The move is part of CEO Howard Stringer’s effort to get the company to make gizmos that are more compatible with online services. Sony has a number of online services that target individual products (Bravia Link for TVs and eyevio for video cameras, for instance). But Life-X may be first Sony initiative to try to connect an array of products over the Net. So you would expect it to be a big focus for the company.
That wasn’t how it appeared, though, at the Sept. 10 announcement. Senior executives mentioned the service in passing during a press event held at a Tokyo hotel where Sony was hosting its annual convention for Japanese retailers. (The main topic: Sony’s year-end marketing strategy in Japan and its launch of a new top-of-the-line single-lens-reflex camera.) The Life-X news conference took place an hour later, in a small conference room. It almost seemed an afterthought.

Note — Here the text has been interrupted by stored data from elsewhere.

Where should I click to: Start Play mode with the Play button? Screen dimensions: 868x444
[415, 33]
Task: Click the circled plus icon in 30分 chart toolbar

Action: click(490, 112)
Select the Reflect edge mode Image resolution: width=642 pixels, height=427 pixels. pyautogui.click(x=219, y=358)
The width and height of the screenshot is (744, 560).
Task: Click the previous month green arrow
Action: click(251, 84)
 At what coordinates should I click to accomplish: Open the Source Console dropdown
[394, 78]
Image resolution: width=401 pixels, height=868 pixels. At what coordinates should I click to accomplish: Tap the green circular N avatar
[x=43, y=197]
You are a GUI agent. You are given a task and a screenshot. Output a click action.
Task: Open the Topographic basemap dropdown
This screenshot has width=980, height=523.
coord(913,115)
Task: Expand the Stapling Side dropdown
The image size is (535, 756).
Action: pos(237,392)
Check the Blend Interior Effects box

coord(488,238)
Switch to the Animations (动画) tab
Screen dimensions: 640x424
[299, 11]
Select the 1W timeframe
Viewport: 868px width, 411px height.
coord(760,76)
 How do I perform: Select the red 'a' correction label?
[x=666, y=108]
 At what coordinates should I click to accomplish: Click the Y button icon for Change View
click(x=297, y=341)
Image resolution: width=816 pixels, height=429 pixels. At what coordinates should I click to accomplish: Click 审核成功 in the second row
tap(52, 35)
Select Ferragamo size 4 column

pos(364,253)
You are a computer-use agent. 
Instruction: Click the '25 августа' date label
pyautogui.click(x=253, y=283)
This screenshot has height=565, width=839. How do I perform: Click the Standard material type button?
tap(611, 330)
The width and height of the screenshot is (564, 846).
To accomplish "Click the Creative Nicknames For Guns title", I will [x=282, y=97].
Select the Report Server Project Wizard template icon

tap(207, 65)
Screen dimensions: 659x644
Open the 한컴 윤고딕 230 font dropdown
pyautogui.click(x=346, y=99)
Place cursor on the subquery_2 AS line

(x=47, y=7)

Life-X is the brainchild of Shinji Yuhara, a thin, polite 33-year-old with a fashionably mussed-up hairdo who previously did marketing in Sony’s Vaio computer group. When he started the project a year ago, he had few resources. “There were initially 1.5 of us working on it,” he says. He wouldn’t say what it cost to develop the site but he admits his budget was small. And the hardest part wasn’t making the technology work. It was finding allies inside Sony among the higher-ups who would support his idea. He got that from a group that was programming a Net browser-like window that would appear on the screens of Sony’s liquid-crystal-display TVs. “After that the pace picked up,” he says. He showed the site last December at a regularly held internal technology exhibition, to rave reviews.
Yuhara designed the site to resemble a giant table. So users view their digital photos, videos and notes as semi-overlapping items, in chronological order, spread across a virtual wooden slab. He demonstrated by taking a photo with a cellphone’s camera and sending it in as an attachment to an email to the site. Then he accessed the photo from a Sony TV, a PC, a PlayStation 3 and a PSP.
The idea behind Life-X will be familiar to anyone who uses Facebook, MySpace or other social networking sites. Those sites give outside programmers the tools to create new software for users. Life-X isn’t there yet. Yuhara’s crew hasn’t even added tools to let users customize the site’s look to their liking. And there isn’t a search box to find past uploads; frustratingly, you still have to scroll back manually, though you can narrow it down by file type. But the project itself is symbolic for Sony, which has long viewed the Net with suspicion. Two years ago, when engineers were working on a prototype service that would let Sony cameras link easily to photo-sharing sites such as flickr, they couldn't get past the company's firewall to access the Net services themselves, according to some people who have worked with the company. They solved the problem by installing a separate broadband network line.
For now Yuhara says there’s no plan to targets users with ads. The so-called “business plan” is mainly to give Sony’s products a way to talk to each other so products that were originally for entertainment can also be used for communication. And Sony fans overseas will have to wait for some time to get a non-Japanese version.